I’m here to tell you that there is hope, but if you want to get your financial house in order, it’s time to start now. This month. Not next month. Get started in January.
Here are a few things that you can do to get out from the burden you might feel from your holiday spending, and more importantly, set the table so that you don’t find yourself burdened next year.
- Determine your exact financial position – Surprisingly, many people who have bills due from holiday spending can’t tell you exactly what those bills total up to be. If you don’t know what you owe, you’ll never be able to set a path for how to pay off those bills. Look at all of your credit card statements and put together a total on what you owe.
- Figure out how long it would take to pay off those bills without any changes – If all of your income, your expenses, and bills stayed the same, figure out how long it would take to pay off your credit cards at the current rate. If it’s a month or two, then work to stay in those lines. For many, however, it is a much longer prospect. This is where you really need to make some changes.
- Review your expenses – Take a look at your expenses. Look at every bill and ask yourself if you can eliminate it or trim it. Can you cut some cable channels? Can you turn the thermostat down a degree or two? Can you cancel a subscription service, whether it be a magazine or Netflix or something else? Apply the money you save directly to the money you owe.
- Lower your interest rates – Do you know what your interest rates are on every loan you’re paying? Whether it be your mortgage, your car loan, or credit cards, if you’re paying interest, you should know what the interest rates are. You should also know what comparable rates are for your type of loan. If you’re paying way too much, then it’s time to start looking at lowering them. The easiest one is credit cards. If you are paying a high rate, call and ask them to have it lowered. Many credit card companies will lower them so that you don’t leave.
- Even better, eliminate interest altogether – One thing that’s better than a lower interest rate is no interest rate. Look out there for balance transfer offer, and try to look for ones that will give you a 0% rate. You won’t get to keep the 0% rate forever, but if you find one that gives you 3-6 months, you can apply all of your payments (combined with the extra payments from the cost saving measures you took above) to pay a huge chunk (or maybe all) of the amount you owe during that time. You should find balance transfer offers and compare them to see which one fits best for you.
- Start planning for next year – Your primary goal should be to get out of any lingering effects from this past holiday season, and your planning now will help you do that. However, nearly just as important is making sure that your plan lets you avoid getting in the same situation next year. Make a budget for the holidays, and see where you can make some reductions? If you get your credit card balance knocked out in July, can you take the money you were paying and set it aside for next holiday season? If you spend with cash, can you set aside your loose change as a way to save some money throughout the year? These are just a few things that you can do to make sure that your plan addresses not just the short term, but also sets you up for long term success.

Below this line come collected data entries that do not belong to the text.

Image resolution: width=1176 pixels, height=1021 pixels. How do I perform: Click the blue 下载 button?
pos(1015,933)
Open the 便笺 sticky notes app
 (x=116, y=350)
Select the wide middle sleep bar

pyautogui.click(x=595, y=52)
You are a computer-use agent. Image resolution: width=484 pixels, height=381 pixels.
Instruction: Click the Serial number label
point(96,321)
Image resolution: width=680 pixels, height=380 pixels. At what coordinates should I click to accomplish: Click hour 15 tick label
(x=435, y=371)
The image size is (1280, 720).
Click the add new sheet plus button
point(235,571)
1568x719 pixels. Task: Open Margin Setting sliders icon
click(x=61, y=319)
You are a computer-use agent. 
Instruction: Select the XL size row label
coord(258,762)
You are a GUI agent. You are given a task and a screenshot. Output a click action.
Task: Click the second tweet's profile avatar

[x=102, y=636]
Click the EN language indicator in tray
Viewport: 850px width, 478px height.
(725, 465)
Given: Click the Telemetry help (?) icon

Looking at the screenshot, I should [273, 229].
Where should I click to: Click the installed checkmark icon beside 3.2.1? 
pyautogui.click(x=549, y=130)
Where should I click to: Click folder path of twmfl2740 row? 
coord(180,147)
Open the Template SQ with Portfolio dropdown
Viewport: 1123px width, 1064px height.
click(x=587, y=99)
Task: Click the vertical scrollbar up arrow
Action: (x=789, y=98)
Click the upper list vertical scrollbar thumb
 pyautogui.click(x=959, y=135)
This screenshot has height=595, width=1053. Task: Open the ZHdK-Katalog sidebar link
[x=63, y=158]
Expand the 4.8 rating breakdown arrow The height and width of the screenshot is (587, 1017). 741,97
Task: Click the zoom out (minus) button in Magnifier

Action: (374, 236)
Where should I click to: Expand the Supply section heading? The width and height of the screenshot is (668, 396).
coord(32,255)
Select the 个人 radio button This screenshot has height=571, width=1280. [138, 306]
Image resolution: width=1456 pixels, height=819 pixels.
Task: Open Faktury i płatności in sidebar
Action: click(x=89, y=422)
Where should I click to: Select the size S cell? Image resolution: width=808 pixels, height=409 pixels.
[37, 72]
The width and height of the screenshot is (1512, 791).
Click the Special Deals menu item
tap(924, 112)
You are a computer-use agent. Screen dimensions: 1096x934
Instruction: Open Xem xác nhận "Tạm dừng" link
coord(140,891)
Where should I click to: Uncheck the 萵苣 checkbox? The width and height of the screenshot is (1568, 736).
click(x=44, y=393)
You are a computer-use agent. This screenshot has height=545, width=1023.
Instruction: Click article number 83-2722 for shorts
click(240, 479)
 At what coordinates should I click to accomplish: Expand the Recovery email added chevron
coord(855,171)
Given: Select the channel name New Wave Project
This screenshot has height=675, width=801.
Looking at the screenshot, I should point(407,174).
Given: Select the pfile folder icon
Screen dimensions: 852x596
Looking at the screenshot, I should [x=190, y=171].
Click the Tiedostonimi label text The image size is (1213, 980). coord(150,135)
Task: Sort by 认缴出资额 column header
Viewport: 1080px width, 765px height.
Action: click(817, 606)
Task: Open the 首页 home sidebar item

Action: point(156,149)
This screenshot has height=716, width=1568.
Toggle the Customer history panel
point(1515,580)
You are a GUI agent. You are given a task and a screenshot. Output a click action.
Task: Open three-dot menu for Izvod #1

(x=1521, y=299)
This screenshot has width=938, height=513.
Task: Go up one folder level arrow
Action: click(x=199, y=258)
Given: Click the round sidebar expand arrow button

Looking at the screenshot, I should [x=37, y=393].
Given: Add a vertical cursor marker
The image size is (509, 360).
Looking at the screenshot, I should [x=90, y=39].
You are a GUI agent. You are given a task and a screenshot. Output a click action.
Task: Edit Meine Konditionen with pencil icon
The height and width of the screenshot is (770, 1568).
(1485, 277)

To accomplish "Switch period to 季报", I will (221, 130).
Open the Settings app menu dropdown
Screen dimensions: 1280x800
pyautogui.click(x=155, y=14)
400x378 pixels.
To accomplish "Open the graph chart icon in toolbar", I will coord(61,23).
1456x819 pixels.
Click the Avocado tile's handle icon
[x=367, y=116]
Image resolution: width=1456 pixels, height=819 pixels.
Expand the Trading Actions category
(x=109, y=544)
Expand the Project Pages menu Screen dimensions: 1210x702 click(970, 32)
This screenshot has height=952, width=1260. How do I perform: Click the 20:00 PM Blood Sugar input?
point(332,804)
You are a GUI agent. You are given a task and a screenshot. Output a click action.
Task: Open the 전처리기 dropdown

If the holidays aren’t over from a financial perspective, know that you’re not alone, and more importantly, know that your situation can be managed. Knowledge, hard work, and long term planning will help you clean up from the holidays, and set you up for long term success in the years to come.Copyright 2017 Original content authorized only to appear on Money Beagle. Please subscribe via RSS, follow me on Twitter, Facebook, or receive e-mail updates. Thank you for reading.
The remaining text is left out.